Directions for this task: This exercise requires an exact output of the listing, images omitted.

====== Listed entries ======

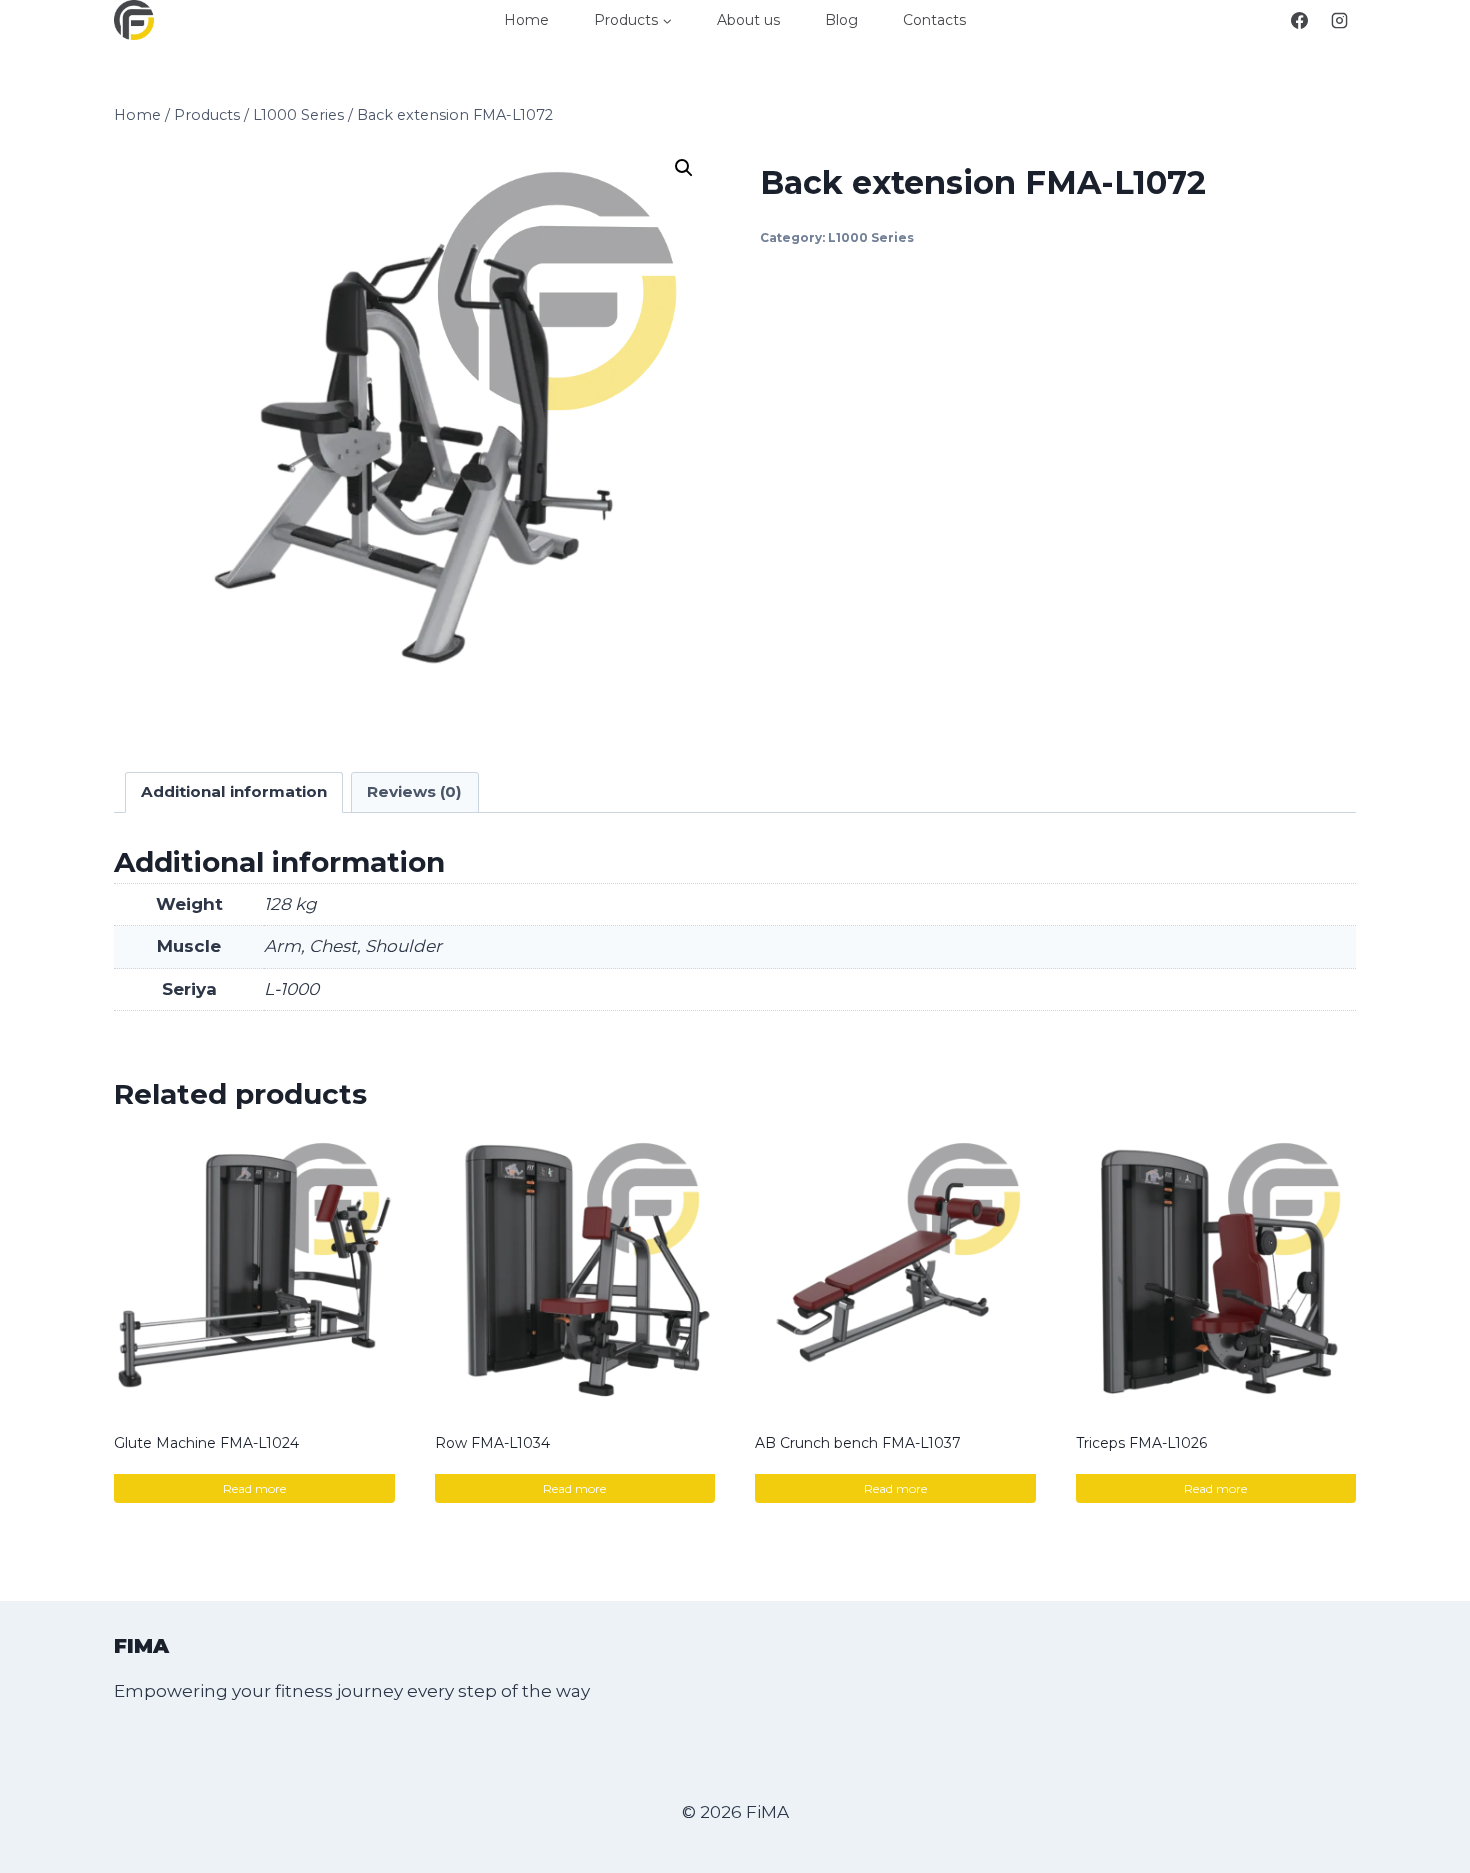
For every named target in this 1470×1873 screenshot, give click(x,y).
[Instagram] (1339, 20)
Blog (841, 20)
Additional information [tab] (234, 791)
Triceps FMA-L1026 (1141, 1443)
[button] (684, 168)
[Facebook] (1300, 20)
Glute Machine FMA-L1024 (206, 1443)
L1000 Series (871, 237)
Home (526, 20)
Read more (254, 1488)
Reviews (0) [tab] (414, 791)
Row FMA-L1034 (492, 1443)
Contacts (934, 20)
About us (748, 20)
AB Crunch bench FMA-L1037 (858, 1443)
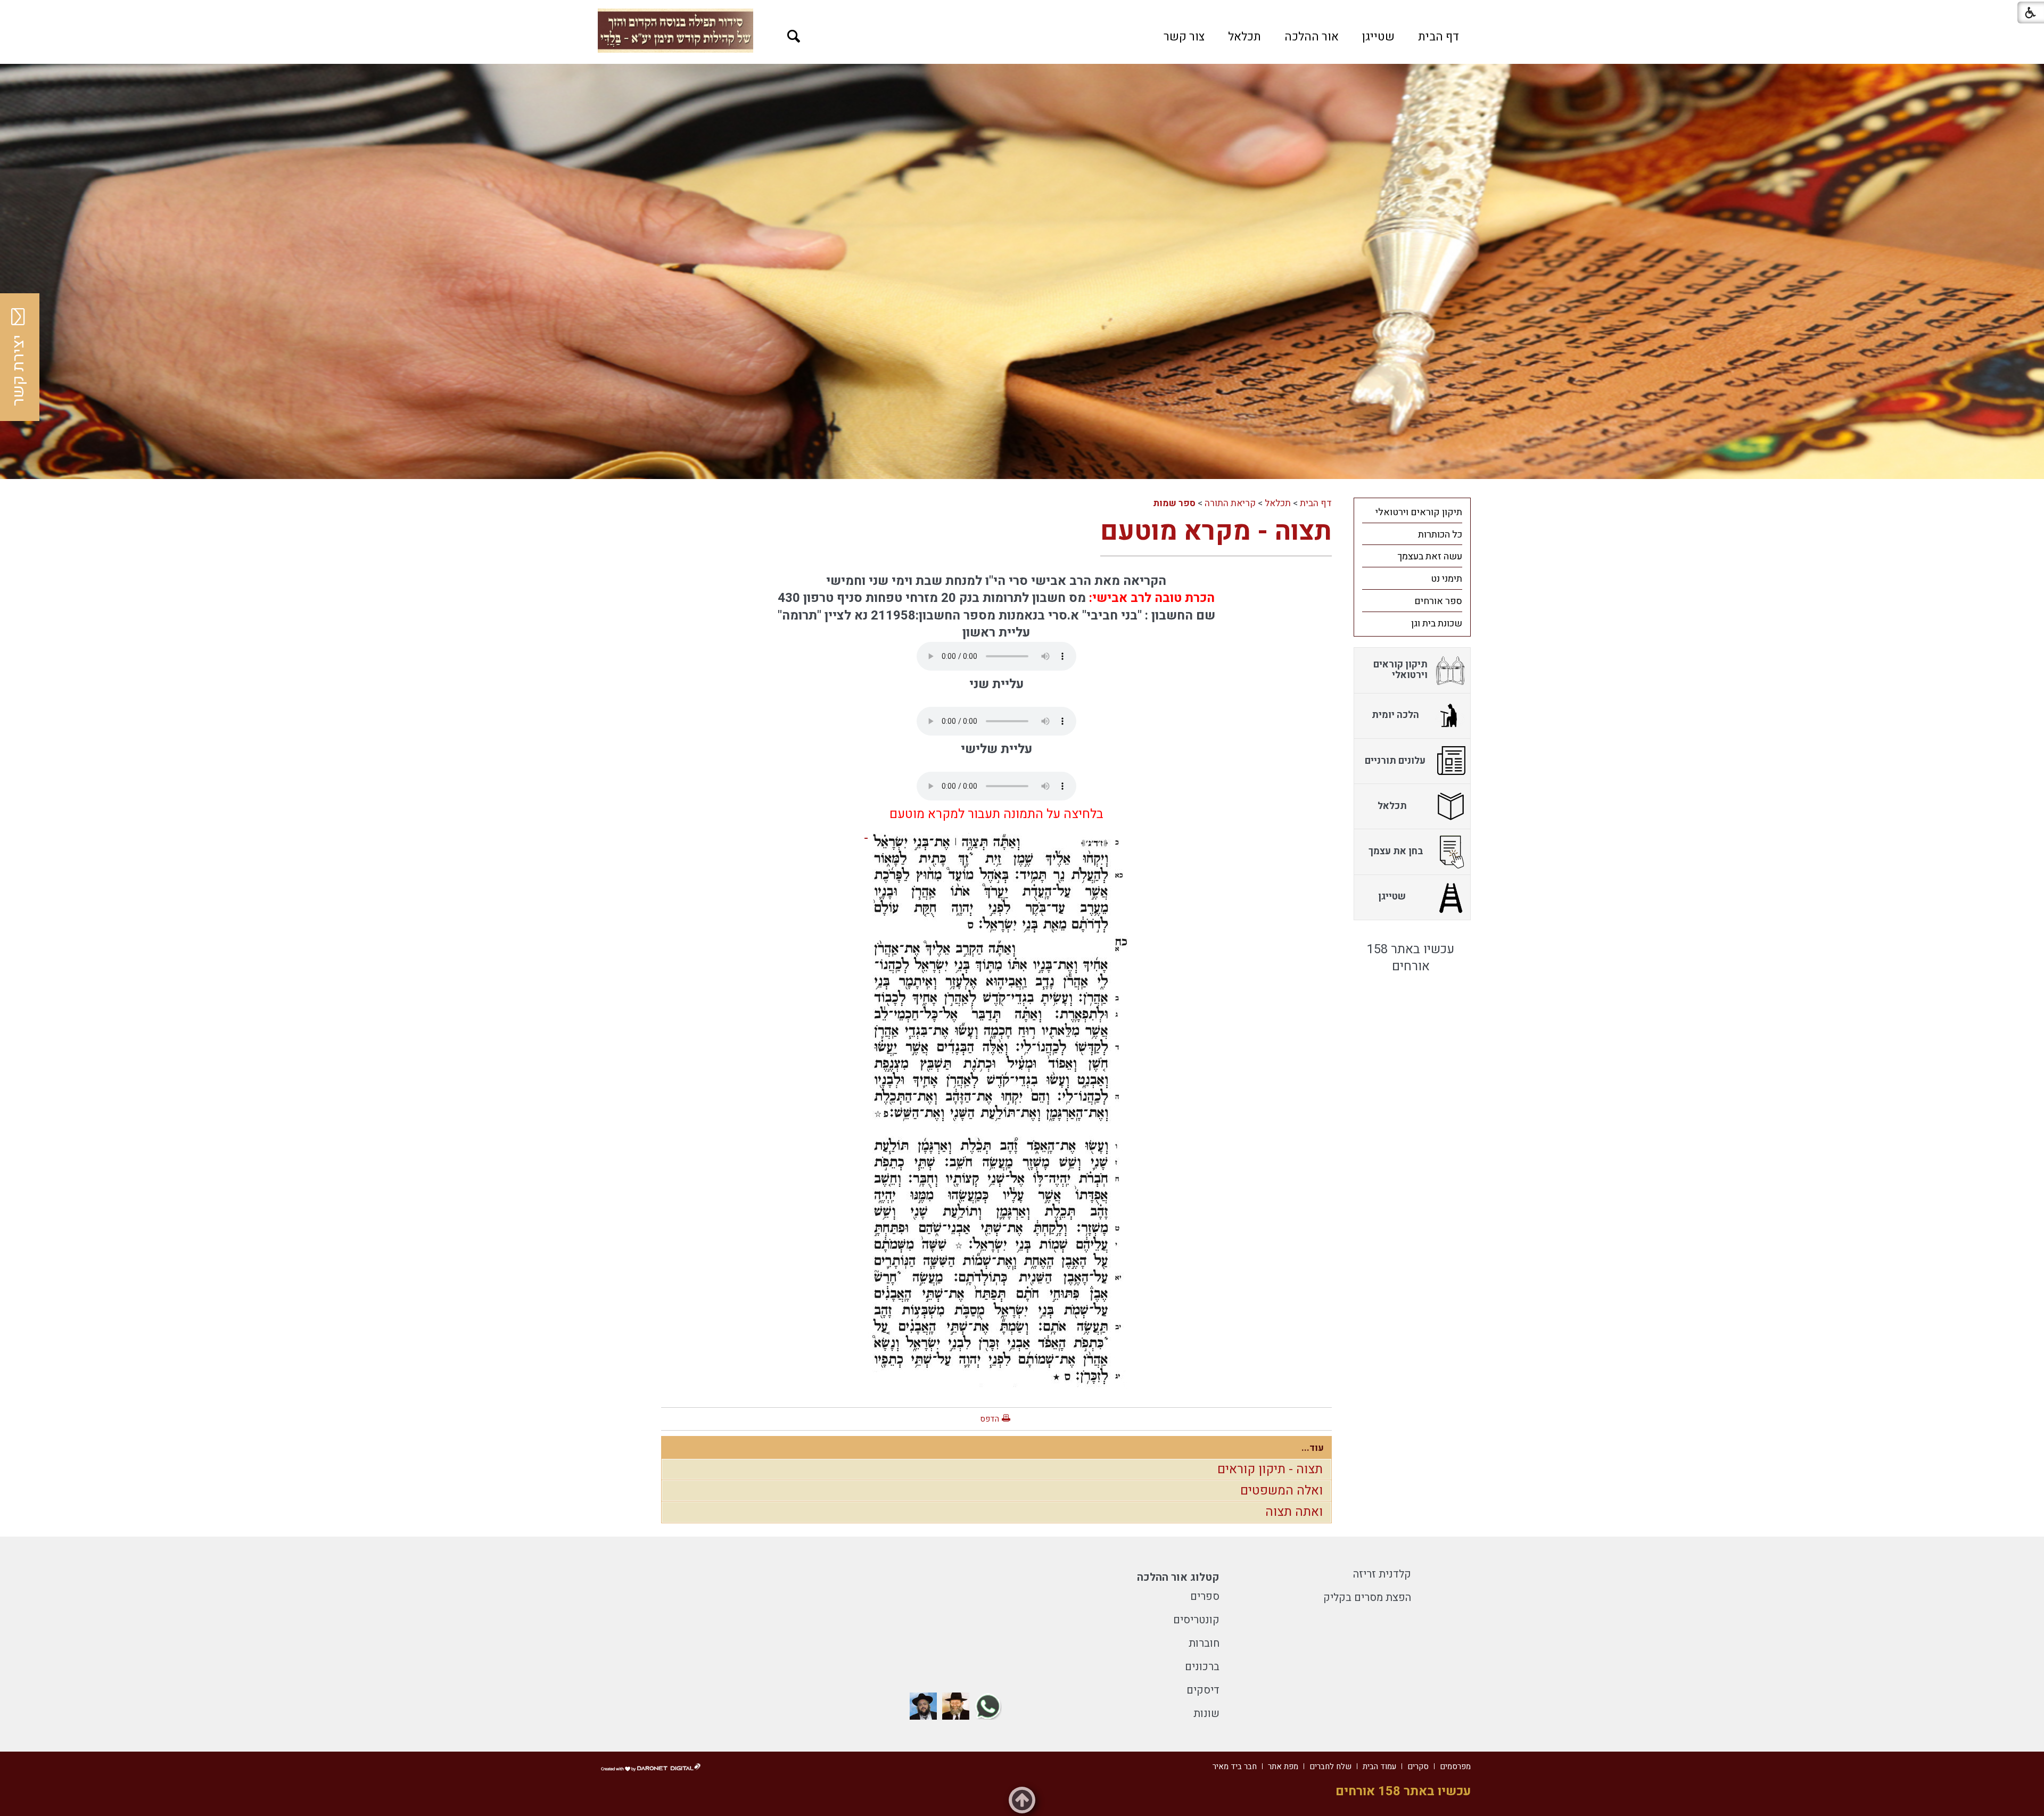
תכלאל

======

Written solution:
For every named target in this 1470×1873 screenshot, give click(x,y).
[Instagram] (1339, 20)
Blog (841, 20)
Additional information [tab] (234, 791)
Triceps FMA-L1026 (1141, 1443)
[button] (684, 168)
[Facebook] (1300, 20)
Glute Machine FMA-L1024 (206, 1443)
L1000 Series (871, 237)
Home (526, 20)
Read more (254, 1488)
Reviews (0) [tab] (414, 791)
Row FMA-L1034 (492, 1443)
Contacts (934, 20)
About us (748, 20)
AB Crunch bench FMA-L1037 (858, 1443)
תכלאל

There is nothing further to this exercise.